» **Problem details**
Count the lines in the rows below that contain the string "pixels" and give only that number.

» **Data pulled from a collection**
· · · · ·

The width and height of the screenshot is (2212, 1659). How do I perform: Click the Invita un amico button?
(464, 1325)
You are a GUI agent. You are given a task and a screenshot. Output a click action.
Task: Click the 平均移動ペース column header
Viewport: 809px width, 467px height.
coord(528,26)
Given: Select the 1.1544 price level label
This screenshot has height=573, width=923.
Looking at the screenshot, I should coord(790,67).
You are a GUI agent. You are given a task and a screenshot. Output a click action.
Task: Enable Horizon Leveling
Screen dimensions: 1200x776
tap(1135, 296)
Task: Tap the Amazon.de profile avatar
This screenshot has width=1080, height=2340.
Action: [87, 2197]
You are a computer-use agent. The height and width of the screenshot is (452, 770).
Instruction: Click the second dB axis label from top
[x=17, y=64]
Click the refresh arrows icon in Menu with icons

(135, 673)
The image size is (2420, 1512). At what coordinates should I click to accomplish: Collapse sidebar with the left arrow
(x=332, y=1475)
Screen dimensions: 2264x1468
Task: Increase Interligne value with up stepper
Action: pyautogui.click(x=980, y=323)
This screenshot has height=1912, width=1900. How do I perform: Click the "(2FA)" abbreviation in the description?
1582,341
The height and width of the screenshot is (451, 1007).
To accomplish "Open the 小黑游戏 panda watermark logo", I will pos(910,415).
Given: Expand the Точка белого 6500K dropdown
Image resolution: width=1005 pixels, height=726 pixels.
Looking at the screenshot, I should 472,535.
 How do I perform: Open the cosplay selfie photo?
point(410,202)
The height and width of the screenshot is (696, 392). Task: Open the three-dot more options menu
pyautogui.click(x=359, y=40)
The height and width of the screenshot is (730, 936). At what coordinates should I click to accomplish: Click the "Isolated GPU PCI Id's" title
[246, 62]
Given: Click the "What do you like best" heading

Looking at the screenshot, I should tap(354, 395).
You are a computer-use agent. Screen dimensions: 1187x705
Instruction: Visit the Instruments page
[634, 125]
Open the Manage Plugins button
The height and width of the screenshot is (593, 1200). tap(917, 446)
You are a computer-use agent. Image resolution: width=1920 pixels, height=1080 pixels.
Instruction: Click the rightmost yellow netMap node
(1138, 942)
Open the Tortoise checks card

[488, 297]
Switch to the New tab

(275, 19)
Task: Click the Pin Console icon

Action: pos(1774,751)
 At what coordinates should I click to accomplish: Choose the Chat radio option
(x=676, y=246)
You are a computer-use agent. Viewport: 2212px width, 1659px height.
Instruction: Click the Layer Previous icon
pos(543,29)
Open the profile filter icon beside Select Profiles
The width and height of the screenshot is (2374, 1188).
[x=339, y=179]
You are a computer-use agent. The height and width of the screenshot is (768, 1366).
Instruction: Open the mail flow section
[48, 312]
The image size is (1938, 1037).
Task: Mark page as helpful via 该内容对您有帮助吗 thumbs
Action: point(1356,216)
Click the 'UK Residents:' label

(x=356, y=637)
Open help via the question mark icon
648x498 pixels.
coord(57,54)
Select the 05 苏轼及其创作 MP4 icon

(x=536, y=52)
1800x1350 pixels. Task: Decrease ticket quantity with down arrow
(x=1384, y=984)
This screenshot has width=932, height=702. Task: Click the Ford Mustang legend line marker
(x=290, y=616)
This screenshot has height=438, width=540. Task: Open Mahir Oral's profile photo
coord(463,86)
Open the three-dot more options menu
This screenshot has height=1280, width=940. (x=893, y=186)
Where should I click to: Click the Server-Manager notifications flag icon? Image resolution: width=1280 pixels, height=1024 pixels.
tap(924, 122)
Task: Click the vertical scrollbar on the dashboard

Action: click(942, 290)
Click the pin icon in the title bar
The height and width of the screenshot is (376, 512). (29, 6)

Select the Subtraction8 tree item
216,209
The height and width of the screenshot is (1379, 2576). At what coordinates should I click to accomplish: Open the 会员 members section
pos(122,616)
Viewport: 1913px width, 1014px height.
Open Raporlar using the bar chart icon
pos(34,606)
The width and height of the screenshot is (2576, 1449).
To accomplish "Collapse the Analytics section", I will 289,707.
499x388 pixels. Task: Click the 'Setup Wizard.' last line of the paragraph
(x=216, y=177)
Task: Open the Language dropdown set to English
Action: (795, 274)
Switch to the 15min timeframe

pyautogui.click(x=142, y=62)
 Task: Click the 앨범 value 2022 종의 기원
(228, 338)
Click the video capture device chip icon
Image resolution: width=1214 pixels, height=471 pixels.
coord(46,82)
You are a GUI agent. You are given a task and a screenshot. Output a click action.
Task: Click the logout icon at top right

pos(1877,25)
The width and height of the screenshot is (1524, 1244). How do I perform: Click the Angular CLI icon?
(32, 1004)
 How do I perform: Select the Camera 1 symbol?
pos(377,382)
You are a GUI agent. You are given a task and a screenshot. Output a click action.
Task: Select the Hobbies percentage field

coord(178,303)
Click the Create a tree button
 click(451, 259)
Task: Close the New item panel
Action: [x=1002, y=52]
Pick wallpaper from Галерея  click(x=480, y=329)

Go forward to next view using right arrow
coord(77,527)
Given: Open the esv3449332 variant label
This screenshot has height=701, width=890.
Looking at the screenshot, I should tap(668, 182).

· · · · ·

» **Response for this exercise**
7